The Wikipedia article gives a pretty good explanation of the principle of Newton's Rings, but maybe the lens is confusing you. What's important is just the air gap between the lens and the flat plate, and the fact that with a lens the thickness of the air gap increases with distance away from the contact point of the curved surface of the lens and the flat surface of the plate.
If you simply stack an almost flat plate on top of a perfectly flat plate, you will see Newton's Rings, usually distorted into something resembling wood grain in a plank. The rings amount to a topographic map of the air gap between the plates.
What causes Newton's Rings is the interference of light. When you look at the stack (whether it's a lens or a plate on top), for each point in the stack your eye receives two rays: one that has passed through the top piece of glass and reflected off its bottom surface, and one that has passed through that bottom surface, traversed the air gap between the glass pieces, and reflected off the top surface of the bottom piece of glass.
Both rays reach your eye, but the one that reflects off the bottom piece of glass has to travel farther, so its phase is shifted by an amount corresponding to the thickness of the air gap. That means that the two rays arrive with a phase difference.
What you see depends on that phase difference. If it corresponds to an odd integral multiple of half a wavelength of the light, you don't see any light because the two rays cancel out. If it corresponds to an even integral multiple of half a wavelength of light, you see a bright point (at that point in the stack) because the two rays reinforce each other.

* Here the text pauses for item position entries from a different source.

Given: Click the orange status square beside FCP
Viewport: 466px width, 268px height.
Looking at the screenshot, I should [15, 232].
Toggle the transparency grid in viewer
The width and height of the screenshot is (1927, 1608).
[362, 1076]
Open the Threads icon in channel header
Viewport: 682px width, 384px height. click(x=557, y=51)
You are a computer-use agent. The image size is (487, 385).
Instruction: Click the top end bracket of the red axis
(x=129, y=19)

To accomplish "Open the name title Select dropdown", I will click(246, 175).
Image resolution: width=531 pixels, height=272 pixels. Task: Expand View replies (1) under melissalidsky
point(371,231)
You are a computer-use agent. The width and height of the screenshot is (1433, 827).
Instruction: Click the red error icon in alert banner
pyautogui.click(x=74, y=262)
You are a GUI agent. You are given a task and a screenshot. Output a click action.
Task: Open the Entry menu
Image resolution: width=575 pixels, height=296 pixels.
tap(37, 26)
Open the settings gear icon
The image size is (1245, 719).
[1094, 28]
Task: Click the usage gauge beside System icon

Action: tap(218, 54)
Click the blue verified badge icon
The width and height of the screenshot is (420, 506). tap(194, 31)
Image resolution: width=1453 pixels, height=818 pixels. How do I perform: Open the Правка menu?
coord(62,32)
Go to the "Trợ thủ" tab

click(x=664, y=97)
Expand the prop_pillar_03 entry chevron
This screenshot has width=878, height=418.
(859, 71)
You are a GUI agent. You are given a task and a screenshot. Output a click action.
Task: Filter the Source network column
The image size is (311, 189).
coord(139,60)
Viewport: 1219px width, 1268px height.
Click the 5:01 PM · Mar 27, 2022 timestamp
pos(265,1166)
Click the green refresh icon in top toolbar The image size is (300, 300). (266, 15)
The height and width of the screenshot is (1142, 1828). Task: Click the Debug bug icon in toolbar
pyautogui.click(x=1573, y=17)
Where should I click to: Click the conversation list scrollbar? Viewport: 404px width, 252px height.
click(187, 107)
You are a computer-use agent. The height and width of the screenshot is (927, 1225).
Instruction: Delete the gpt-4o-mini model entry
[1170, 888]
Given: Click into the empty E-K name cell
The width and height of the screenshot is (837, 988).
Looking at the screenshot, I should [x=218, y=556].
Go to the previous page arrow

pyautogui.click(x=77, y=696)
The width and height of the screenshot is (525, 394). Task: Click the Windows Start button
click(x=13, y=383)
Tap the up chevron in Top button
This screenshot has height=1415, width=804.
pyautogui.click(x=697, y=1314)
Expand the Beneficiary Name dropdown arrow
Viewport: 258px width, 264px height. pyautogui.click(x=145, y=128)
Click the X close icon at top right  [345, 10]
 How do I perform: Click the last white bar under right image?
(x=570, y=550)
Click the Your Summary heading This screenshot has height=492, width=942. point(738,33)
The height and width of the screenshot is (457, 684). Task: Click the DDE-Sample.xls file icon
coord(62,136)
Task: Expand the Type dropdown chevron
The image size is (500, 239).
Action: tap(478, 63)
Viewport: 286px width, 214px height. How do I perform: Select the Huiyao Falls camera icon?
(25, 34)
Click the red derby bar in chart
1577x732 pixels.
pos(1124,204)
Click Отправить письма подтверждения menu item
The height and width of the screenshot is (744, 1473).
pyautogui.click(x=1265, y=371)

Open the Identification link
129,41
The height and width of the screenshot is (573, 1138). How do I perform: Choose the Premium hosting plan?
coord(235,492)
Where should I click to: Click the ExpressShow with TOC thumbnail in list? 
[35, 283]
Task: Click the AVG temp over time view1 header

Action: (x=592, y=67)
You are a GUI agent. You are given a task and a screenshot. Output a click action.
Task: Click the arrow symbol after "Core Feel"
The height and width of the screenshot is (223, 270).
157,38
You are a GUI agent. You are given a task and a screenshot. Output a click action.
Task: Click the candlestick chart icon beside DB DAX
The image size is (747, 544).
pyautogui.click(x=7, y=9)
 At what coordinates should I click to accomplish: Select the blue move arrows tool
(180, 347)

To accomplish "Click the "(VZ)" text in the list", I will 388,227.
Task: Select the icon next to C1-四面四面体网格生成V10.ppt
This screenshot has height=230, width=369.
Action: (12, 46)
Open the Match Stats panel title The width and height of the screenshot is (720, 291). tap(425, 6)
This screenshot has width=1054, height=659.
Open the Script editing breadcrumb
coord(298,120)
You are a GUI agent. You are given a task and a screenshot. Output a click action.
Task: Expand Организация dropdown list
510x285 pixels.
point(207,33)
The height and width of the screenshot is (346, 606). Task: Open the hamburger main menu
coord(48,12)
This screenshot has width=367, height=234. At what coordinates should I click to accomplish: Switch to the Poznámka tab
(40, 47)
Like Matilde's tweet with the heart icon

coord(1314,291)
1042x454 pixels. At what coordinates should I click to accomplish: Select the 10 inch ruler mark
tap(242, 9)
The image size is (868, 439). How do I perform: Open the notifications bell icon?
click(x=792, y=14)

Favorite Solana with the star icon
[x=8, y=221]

If the top and bottom pieces of glass were perfectly flat the air gap would be uniform; so with collimated illumination and viewing it from a long distance away, you would see a uniform brightness across the assembly. But in the case of the top piece being a lens with the curved surface down against a flat plate, you see a "map" of the air gap. By counting the fringes out from the contact point, you can calculate the curvature of the lens surface. If the fringes aren't smoothly curved, you know that the lens surface curvature is distorted.